DATA FOR THIS TASK –

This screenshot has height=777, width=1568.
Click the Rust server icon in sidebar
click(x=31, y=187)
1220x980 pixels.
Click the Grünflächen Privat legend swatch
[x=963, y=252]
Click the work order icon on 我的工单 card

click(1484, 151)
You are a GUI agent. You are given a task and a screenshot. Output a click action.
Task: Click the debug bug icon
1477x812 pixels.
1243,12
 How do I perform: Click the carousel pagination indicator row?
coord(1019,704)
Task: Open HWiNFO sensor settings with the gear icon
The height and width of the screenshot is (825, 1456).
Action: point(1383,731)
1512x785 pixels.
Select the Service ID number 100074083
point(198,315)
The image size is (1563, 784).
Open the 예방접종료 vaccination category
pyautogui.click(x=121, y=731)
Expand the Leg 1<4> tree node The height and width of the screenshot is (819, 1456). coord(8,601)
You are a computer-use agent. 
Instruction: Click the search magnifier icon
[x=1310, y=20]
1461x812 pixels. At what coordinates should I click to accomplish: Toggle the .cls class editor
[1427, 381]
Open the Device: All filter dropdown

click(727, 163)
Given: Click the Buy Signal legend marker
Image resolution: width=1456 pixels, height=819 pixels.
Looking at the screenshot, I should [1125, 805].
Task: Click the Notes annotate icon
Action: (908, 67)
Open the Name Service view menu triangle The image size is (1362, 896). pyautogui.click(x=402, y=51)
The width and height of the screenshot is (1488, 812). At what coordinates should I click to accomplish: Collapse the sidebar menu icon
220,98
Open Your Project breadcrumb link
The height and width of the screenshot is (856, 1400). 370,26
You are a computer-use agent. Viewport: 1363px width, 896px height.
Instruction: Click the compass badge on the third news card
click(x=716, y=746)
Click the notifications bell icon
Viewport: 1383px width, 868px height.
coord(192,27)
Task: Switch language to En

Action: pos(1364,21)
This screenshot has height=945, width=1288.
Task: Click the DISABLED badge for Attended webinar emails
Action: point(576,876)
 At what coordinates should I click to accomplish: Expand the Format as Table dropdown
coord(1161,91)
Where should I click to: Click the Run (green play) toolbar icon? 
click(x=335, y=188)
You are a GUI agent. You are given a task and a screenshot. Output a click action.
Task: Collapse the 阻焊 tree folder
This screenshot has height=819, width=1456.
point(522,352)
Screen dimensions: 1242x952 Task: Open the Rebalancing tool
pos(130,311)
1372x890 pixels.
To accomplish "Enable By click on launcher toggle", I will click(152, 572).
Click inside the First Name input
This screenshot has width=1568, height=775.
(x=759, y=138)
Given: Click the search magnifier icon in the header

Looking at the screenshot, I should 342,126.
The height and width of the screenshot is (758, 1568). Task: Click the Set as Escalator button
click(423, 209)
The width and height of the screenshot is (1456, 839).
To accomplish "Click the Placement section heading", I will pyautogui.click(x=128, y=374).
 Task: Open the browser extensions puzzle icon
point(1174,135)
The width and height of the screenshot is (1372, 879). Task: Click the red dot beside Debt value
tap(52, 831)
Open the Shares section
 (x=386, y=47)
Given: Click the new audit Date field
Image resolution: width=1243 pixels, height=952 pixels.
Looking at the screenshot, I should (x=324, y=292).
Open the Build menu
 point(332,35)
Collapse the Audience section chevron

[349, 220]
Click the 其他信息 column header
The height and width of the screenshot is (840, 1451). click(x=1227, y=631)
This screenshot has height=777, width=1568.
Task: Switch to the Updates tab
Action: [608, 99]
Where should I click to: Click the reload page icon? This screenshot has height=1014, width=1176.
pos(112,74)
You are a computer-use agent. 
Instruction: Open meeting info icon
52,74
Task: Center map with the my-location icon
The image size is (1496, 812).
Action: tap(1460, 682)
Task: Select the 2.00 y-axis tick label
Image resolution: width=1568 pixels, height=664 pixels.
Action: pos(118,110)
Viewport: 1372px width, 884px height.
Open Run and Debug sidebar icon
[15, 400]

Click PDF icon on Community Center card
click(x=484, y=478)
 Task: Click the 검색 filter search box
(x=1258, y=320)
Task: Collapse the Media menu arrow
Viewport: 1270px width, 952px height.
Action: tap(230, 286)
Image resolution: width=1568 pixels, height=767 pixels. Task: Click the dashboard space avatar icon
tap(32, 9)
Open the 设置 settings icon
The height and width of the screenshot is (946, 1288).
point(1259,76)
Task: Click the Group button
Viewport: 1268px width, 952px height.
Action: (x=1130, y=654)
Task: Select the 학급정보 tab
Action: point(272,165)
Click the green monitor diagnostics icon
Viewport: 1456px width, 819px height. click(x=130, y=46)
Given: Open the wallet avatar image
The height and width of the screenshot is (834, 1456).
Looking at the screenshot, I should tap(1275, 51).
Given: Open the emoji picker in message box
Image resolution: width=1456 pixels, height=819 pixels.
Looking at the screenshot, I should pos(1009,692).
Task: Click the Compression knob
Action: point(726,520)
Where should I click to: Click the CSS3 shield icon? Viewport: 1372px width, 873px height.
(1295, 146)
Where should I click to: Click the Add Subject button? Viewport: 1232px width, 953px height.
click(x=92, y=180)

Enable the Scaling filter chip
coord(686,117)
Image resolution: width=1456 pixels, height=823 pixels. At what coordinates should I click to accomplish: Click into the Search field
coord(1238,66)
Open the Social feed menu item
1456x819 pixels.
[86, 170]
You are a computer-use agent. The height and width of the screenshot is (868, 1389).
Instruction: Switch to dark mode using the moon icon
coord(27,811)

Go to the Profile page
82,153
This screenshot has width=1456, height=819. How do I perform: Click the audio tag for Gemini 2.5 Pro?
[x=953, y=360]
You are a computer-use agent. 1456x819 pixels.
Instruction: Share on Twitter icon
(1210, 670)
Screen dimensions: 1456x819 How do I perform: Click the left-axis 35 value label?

WHAT IS NEEDED – Which of the lines in the data hold the string "with"? Report each of them by copying it.

SOLUTION FOR THIS EXERCISE –
Task: Open HWiNFO sensor settings with the gear icon
Task: Center map with the my-location icon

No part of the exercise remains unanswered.